African miners fear going under as metals, gems lose glitter

African miners fear going under as metals, gems lose glitterRustenburg, South Africa  - In British street speak, when something is good it's "diamond".

In the South African city of Rustenburg, a mining town set amid rolling grassland and quartzite mountains about two hours from Johannesburg in North-West Province, another underground treasure - platinum - is the adjective of prestige.

From the Platinum Sports Bar to the Platinum Furniture Store and Platinum petrol station, the role of the precious metal that is used mainly in car manufacturing, the fortunes of the region that supplies over 80 per cent of the world's output is written large in local business.

It's also visible in the number of spacious new homes in Rustenburg that were thrown up at the height of the platinum boom of recent years and now stand vacant, with For Sale signs outside.

Places like Rustenburg are on the frontline of the global financial maelstrom as it rips through Africa, quashing demand for the continent's bountiful commodities, leaving a trail of job losses and worsening poverty in its wake.

"The only job you have is the one that you can save," says Hendrick Monnana, a 32-year-old miner at Lonmin, the world's third-largest platinum producer, which has announced plans to chop 5,500 jobs.

Standing under a tree in one of Lonmin's male-only worker compounds, in a landscape of flat-topped pyramidal mine dumps and processing plants with long sloping conveyor belts, Monnana, whose salary feeds six, laments: "There are no other job opportunities here."

"I came here in 1978," says John Lepota, an ageing shaft worker from the tiny neighbouring kingdom of Lesotho, an impoverished country that, like Mozambique and Zimbabwe, exports its able-bodied men to South Africa in search of work.

Faced with retrenchment, Lepota, whose hacking cough testifies to a lifetime of subterranean toil for a salary too small to have any savings, admits fear.

*Information provided*
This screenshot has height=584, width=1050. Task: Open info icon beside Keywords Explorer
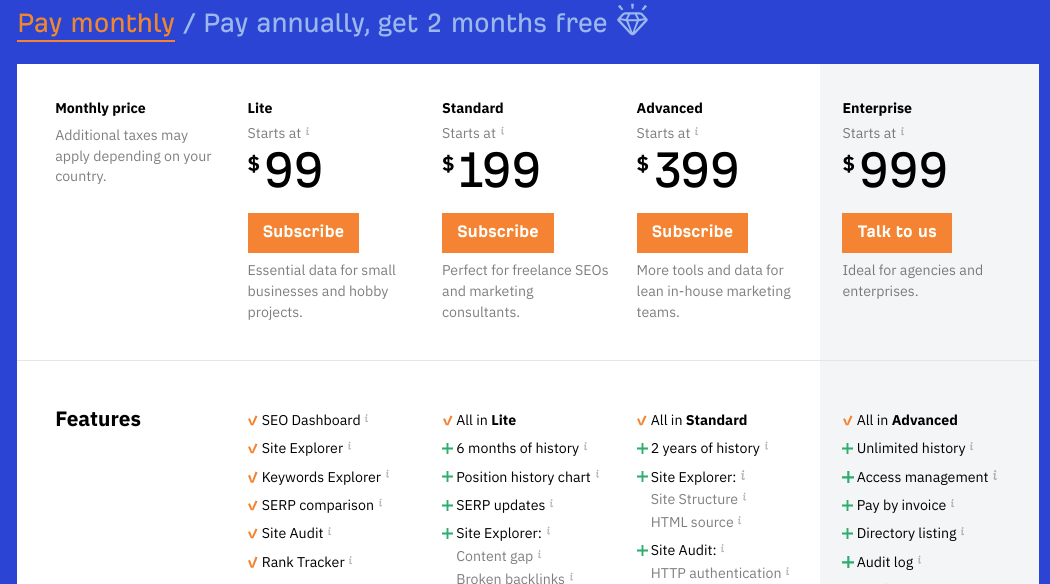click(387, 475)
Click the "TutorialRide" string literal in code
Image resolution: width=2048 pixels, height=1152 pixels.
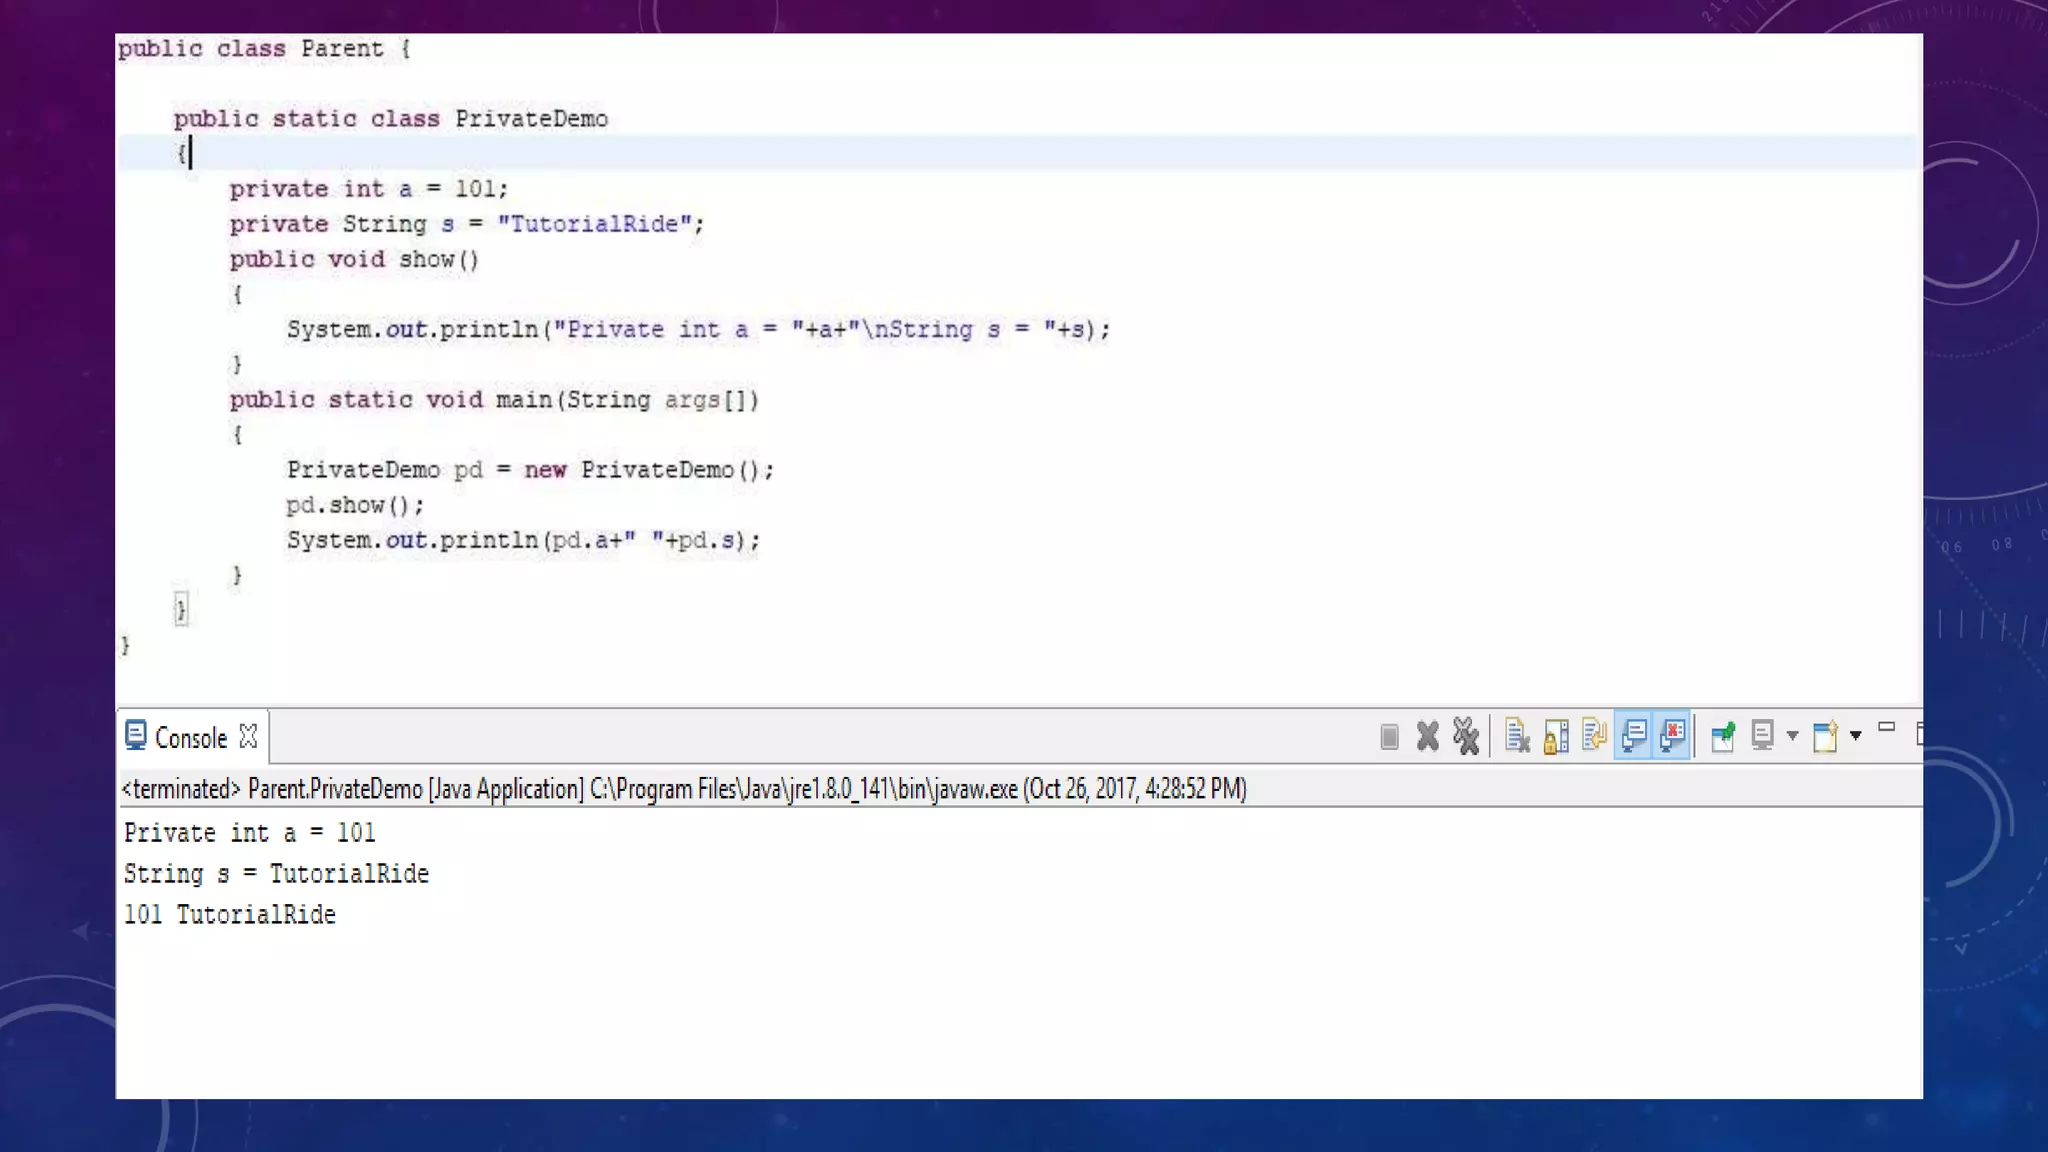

*Stated goal 1*
Answer these from the article on African miners:
(a) Which company has announced plans to chop 5,500 jobs?
(b) What share of the world's platinum output does the region supply?
(c) In what year did John Lepota come?
*Stated goal 2*
Swap "spacious" for "sizable" in the article on African miners, rewriting everything from "From the Platinum" down to "Sale signs outside.".
*Stated goal 3*
Finish out the next part of the article on African miners from where it stops.

*Response 1*
(a) Lonmin
(b) Over 80 per cent
(c) 1978

*Response 2*
From the Platinum Sports Bar to the Platinum Furniture Store and Platinum petrol station, the role of the precious metal that is used mainly in car manufacturing, the fortunes of the region that supplies over 80 per cent of the world's output is written large in local business.

It's also visible in the number of sizable new homes in Rustenburg that were thrown up at the height of the platinum boom of recent years and now stand vacant, with For Sale signs outside.

*Response 3*
"I'm getting old now. My hair is grey," says the father of two. "I'll have to go back to Lesotho, but there is no work there."

A year ago, when new cars were pouring onto the streets of China, platinum, which is used in catalytic convertors, was double the price of gold, causing a stampede to extract it.

Workers crammed into the townships around Rustenburg from all over the country and region, sending the population soaring above the official figure of 400,000 to an estimated 1.2 million, according to acting municipal manager, Peter Ramadikela.

Home for most of the newcomers was a hastily-erected tin shack in a local's backyard.

The influx put pressure on the delivery of basic services, like water and refuse collection, but while there were jobs, the town was spared the deadly xenophobic attacks seen in poor communities around Johannesburg and Cape Town last year.

In a country where unemployment is listed at 23 per cent but the real figure is estimated at closer to 40 per cent, hard times could shoot that stability to pieces, Ramadikela worries.

Since platinum prices began to plummet last year to around 1,000 dollars an ounce, half that of the prevous year, thousands of people in Rustenburg have already lost their jobs, he says.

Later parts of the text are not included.